# Power trip

Here’s a mathematical paper of which I can smugly say I understood every word.

Ha ha. No, seriously, I like it. A visual proof that $e^\pi>\pi^e$.

But as Math with Bad Drawings pointed out someone else pointed out, the proof doesn’t depend on $\pi$ but can be generalized to any number $> e$, and as Math with Bad Drawings pointed out, a similar proof works for any positive number $< e$. That is, for all $a > 0$ and $a\ne e$, $e^a>a^e$.
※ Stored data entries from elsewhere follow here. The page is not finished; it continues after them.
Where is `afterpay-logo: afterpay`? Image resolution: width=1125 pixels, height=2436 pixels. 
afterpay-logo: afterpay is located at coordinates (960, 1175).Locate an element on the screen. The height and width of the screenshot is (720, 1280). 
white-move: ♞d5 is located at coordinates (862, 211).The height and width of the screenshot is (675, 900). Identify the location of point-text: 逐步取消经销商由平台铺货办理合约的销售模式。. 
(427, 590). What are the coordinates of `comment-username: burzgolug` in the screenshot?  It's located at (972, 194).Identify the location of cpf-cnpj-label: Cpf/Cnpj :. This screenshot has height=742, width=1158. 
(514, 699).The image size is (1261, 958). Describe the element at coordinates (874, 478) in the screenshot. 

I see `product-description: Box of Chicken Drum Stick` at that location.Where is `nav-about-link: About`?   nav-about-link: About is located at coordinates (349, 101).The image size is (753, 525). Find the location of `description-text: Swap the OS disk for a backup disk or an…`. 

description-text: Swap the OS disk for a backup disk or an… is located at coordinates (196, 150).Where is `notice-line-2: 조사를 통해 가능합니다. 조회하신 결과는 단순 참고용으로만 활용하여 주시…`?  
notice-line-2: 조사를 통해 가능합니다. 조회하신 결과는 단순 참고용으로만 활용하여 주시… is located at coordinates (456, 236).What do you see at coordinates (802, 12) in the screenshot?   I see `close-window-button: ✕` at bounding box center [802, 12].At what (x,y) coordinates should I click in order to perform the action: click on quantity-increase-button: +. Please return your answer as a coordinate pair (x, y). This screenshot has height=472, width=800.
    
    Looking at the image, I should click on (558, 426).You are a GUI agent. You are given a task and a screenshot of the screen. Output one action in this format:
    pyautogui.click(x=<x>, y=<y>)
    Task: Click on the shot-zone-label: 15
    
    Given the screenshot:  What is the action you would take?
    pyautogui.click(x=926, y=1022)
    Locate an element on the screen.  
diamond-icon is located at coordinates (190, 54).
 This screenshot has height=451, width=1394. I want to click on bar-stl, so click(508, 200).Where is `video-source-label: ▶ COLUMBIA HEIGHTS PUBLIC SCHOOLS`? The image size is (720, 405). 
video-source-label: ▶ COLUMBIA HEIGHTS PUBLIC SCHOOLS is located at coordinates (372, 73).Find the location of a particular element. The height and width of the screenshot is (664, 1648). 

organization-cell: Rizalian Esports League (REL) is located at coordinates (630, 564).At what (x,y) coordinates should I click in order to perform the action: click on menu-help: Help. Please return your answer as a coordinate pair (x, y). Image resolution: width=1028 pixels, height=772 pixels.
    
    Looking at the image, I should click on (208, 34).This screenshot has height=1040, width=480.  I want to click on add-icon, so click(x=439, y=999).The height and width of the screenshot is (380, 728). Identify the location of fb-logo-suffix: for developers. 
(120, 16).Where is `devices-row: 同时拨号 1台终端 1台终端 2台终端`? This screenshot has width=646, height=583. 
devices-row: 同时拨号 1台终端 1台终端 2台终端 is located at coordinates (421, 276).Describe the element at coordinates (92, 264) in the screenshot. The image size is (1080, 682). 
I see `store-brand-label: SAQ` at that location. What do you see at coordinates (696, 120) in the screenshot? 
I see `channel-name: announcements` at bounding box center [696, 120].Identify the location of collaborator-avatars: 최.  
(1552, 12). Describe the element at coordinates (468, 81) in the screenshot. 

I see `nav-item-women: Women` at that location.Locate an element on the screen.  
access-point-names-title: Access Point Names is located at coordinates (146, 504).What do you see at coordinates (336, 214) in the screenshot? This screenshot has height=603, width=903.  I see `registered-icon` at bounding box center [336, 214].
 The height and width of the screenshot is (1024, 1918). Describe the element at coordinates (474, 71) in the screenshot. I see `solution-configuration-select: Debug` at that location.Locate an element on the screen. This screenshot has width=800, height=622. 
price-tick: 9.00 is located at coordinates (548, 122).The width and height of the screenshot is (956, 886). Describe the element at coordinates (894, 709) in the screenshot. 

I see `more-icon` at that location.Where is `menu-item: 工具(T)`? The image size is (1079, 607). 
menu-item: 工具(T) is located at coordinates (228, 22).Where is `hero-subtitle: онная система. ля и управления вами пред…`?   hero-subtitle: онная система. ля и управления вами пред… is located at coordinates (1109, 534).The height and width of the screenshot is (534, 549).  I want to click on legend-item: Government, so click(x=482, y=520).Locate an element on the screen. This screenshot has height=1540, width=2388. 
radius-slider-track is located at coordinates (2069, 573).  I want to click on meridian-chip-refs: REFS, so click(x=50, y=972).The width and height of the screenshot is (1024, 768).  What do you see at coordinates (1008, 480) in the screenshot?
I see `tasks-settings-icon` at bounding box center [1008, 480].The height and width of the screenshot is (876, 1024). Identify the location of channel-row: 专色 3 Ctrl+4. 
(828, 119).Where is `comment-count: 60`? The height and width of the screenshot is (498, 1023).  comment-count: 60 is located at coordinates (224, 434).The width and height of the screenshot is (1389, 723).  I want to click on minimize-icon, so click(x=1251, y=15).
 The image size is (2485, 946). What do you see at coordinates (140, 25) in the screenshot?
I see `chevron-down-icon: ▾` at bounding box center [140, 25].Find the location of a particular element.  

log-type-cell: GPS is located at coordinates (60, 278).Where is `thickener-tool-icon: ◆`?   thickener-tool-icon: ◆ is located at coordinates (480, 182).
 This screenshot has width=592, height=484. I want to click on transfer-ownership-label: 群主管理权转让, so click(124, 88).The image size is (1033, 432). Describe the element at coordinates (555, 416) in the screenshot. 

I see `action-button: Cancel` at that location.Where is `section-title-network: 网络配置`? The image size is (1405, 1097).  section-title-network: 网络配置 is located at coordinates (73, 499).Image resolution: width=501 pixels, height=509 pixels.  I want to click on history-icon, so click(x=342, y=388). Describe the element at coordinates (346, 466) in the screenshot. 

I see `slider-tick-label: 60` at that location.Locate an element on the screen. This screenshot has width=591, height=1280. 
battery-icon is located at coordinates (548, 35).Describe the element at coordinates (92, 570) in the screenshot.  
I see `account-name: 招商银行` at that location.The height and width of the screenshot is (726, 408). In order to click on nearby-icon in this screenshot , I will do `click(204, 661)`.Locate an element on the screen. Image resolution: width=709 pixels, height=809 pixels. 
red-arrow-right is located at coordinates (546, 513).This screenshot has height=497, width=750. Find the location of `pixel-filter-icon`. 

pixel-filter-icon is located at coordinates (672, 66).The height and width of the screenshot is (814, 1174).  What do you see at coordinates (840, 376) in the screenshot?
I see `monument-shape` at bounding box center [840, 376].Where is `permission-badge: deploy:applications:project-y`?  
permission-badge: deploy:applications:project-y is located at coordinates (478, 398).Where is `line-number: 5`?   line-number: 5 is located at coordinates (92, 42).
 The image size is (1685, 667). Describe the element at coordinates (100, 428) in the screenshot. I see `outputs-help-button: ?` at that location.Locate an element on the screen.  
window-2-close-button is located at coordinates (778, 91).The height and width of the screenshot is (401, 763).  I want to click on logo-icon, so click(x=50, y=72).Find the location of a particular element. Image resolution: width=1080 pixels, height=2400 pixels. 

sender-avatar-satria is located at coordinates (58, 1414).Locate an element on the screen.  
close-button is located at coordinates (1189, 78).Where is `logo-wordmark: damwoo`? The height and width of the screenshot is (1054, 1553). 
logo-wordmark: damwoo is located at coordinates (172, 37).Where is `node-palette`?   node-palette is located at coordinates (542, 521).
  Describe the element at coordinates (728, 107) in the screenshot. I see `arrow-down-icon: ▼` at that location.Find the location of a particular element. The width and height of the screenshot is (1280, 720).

Proof here if you don’t want to click through to MwBD:

If $a > e$,

$\displaystyle \frac{1}{e}(a-e) = \frac{a}{e}-1 > \int_e^a \frac{1}{x}dx = \ln(a)-\ln(e) = \ln(a)-1$

so

$\displaystyle \frac{a}{e} > \ln(a)$

or

$\displaystyle a > \ln(a^e)$

or

$\displaystyle e^a > a^e$

and similarly, if $b < e$,

$\displaystyle \frac{1}{e}(e-b) = 1-\frac{b}{e} < \int_b^e \frac{1}{x}dx = \ln(e)-\ln(b) = 1-\ln(b)$

so

$\displaystyle \frac{b}{e} > \ln(b)$

or

$\displaystyle b > \ln(b^e)$

or

$\displaystyle e^b > b^e$

QED